## start Given information
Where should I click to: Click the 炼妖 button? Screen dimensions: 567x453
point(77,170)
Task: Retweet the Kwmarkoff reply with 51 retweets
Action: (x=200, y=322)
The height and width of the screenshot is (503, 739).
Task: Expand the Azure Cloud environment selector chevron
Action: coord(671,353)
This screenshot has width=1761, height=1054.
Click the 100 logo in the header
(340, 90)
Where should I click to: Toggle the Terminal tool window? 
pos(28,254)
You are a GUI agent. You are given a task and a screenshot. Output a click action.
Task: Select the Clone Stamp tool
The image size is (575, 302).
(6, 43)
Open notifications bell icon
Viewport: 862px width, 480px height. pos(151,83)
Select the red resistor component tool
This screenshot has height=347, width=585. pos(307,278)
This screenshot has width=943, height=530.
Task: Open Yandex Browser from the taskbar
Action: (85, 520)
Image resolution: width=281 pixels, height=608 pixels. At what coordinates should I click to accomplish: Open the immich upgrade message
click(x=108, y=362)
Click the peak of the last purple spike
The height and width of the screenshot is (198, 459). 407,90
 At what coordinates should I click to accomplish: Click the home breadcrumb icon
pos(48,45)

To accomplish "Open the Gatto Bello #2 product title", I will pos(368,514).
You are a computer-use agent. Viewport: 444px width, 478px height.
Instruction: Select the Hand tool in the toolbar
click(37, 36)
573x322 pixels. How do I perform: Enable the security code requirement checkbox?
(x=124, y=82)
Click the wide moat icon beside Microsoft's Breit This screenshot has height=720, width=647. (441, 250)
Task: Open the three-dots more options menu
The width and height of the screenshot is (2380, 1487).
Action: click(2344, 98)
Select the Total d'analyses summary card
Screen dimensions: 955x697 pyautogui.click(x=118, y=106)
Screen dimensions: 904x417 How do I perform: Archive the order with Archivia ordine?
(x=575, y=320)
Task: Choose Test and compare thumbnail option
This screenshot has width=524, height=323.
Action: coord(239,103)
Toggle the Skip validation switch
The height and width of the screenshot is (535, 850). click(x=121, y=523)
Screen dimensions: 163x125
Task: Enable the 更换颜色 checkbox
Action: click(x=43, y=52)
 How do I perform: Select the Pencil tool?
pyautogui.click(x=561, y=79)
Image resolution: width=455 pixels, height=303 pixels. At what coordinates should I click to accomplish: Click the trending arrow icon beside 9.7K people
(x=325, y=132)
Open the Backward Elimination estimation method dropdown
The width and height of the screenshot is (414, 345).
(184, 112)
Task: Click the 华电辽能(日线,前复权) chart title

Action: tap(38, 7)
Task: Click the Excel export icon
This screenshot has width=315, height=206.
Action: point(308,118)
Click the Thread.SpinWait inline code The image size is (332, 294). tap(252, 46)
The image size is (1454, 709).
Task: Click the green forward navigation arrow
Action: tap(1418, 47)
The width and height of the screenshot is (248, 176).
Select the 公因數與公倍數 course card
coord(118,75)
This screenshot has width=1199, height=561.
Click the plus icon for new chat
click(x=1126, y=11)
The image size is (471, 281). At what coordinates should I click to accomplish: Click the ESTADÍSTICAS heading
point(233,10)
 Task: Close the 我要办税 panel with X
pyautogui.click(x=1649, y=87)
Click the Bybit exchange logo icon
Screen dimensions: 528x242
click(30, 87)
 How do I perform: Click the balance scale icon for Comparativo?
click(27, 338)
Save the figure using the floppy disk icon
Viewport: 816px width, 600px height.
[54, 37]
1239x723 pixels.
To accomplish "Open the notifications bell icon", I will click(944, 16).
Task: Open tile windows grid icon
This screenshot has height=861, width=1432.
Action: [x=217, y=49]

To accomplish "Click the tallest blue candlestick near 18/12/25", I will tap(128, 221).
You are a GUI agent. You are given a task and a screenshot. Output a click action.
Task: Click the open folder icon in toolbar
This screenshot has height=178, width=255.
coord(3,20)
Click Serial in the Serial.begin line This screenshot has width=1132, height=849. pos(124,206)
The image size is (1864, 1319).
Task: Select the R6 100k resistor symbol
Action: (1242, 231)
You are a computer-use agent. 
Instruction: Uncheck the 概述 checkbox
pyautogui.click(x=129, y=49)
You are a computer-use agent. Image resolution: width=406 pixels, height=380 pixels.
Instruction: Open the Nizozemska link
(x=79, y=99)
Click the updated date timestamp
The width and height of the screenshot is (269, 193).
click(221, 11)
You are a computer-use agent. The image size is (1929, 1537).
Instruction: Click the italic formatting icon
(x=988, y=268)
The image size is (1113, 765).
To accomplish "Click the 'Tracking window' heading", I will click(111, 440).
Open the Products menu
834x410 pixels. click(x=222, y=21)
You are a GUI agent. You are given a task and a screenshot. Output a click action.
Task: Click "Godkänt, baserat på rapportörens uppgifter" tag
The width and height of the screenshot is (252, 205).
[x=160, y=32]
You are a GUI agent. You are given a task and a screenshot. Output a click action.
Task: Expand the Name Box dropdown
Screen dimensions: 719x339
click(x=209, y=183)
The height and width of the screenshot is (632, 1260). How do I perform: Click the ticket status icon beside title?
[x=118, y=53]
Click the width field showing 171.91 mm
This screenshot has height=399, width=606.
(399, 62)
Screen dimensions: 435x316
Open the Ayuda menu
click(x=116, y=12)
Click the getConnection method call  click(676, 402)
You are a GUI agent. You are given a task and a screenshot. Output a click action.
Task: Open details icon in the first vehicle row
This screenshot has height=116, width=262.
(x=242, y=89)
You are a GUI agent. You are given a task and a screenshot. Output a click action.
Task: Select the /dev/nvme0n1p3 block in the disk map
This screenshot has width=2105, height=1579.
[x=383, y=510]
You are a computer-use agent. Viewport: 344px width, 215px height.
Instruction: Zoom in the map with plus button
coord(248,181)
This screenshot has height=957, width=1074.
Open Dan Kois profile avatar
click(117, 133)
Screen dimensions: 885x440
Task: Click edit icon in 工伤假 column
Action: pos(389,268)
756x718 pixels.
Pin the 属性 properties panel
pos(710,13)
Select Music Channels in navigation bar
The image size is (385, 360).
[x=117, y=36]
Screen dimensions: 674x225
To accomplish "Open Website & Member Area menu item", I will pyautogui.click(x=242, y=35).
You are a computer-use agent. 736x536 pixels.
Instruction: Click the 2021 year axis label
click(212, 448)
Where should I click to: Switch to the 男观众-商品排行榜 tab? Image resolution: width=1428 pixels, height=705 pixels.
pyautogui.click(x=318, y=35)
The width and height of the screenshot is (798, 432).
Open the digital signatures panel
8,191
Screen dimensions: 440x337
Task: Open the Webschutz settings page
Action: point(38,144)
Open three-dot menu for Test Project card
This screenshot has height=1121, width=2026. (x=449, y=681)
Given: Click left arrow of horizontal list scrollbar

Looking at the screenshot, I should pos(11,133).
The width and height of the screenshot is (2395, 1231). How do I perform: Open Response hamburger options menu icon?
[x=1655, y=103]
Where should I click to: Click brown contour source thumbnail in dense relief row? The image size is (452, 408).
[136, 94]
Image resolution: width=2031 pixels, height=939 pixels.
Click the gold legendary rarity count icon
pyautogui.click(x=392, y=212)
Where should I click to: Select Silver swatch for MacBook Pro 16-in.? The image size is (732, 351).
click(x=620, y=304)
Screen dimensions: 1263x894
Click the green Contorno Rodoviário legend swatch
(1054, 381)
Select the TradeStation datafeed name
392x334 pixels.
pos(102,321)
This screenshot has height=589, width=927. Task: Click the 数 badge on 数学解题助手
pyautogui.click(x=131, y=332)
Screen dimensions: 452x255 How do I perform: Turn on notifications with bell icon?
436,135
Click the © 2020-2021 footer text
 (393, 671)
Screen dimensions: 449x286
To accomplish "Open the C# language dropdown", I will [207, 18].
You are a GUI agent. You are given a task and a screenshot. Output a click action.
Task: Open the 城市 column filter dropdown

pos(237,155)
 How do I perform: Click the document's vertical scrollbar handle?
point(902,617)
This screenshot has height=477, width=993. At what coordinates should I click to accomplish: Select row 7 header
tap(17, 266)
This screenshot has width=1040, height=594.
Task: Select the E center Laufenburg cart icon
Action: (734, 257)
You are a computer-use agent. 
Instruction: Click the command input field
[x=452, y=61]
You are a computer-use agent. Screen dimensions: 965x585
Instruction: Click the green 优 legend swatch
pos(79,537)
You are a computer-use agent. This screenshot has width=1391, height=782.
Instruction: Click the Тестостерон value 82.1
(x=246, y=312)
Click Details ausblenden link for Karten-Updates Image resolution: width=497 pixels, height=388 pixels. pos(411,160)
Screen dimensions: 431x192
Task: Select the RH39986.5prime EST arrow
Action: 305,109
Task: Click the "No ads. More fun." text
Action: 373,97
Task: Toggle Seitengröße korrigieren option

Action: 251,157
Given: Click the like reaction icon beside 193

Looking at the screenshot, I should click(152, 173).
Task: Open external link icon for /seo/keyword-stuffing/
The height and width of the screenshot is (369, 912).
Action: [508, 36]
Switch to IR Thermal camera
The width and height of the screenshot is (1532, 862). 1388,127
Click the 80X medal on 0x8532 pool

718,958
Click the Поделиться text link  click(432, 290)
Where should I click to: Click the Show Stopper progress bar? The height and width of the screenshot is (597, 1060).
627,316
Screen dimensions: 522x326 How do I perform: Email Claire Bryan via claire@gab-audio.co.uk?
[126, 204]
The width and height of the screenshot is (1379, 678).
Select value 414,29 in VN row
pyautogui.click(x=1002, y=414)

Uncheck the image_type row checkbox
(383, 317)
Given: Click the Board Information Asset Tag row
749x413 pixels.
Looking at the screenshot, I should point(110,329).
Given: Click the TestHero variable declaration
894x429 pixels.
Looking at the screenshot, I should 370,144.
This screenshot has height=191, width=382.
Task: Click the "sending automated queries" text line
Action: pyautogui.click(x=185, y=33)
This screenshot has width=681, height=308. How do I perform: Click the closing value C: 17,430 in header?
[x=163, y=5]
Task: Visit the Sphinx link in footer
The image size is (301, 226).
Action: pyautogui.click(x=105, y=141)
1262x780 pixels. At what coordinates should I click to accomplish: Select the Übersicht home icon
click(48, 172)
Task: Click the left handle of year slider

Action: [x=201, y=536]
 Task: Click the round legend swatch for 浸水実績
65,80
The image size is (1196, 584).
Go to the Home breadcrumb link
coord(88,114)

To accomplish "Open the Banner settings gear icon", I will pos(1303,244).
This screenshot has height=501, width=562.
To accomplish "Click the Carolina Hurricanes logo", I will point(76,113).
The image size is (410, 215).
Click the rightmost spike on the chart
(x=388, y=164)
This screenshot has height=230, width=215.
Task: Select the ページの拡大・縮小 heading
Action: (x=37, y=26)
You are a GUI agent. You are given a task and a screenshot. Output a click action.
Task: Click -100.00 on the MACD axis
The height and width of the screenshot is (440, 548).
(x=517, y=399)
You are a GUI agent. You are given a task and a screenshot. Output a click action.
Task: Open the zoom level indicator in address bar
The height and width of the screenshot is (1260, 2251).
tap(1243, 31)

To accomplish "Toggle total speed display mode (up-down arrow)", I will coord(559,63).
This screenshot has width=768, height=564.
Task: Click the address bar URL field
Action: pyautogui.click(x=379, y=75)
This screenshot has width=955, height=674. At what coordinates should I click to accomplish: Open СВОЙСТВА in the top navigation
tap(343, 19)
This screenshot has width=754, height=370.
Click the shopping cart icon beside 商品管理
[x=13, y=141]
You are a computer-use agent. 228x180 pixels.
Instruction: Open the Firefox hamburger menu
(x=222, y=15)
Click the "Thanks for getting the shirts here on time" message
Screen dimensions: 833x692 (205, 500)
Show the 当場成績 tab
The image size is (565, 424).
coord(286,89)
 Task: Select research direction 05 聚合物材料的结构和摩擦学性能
## end Given information
» Short task
Reproduce the items word for word, everything from the line containing "Task: Open external" down to the line containing "Click the Поделиться", both of those lines included.

» Output for this exercise
Task: Open external link icon for /seo/keyword-stuffing/
The height and width of the screenshot is (369, 912).
Action: [508, 36]
Switch to IR Thermal camera
The width and height of the screenshot is (1532, 862). 1388,127
Click the 80X medal on 0x8532 pool

718,958
Click the Поделиться text link  click(432, 290)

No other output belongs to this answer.